In the IRC monthly newsletter we usually concentrate on small-mid scale retailers and restaurateurs. Indeed many of our previous articles have been tailored in such a way. Yet shopping centres full of big multi-nationals have caught my eye recently, with two new shopping centres opening just two weeks apart in Cardiff and Bath.
This then, got me thinking. Will the increased competition around the region, and indeed around the country as more shopping centres and retail destinations than ever compete for your money in an economy still officially in recession, mean a more enhanced brand experience?
As Christmas approaches we are already flooding in even greater numbers than usual to these shopping centres. Yet the multi-nationals that make up most of these centres are perhaps not the ideal place to gain that customer service that would make our purse strings stretch even further. The 2009 Customer Satisfaction Survey found that 56% of respondents would actually leave a shop before making a purchase if they received poor service and an independent email mystery shopper study of 372 shopping centres produced an average score of 41%.
Yet the recent postal strikes have arguably dented confidence in etailers of late. Does this not provide an ideal opportunity for these shopping centres to capitalize on improving their customer service standards, especially considering more figures suggest that eight out of ten shoppers get better service in store than on the internet? David Reynold’s of FOM also acknowledges that shoppers will pay a premium for ‘enhanced brand experience’.

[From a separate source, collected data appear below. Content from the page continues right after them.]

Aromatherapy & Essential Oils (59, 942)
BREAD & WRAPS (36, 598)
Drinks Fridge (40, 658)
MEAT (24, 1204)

So, as it seems some smaller-mid scale retailers are picking up on the ability of improved customer service to improve profits perhaps the more major brands in these shopping centre residents are missing a trick.
However, I think we need to cut some slack on at least some of these multi-nationals residing in the shopping centres we all love to frequent. In my personal and perhaps more importantly, professional experience, customer service can be of an increasingly high quality in these centres. Every month at IRC I see such brands increasingly improving, providing quality service to their customers, knowing exactly what they want and exactly how to give it to them.
Therefore, this extra competition, including increasing concentration of smaller brand’s focus on customer service coupled with faltering confidence in etail, could be the ideal opportunity for these shopping centres to enhance the experience of their brand further.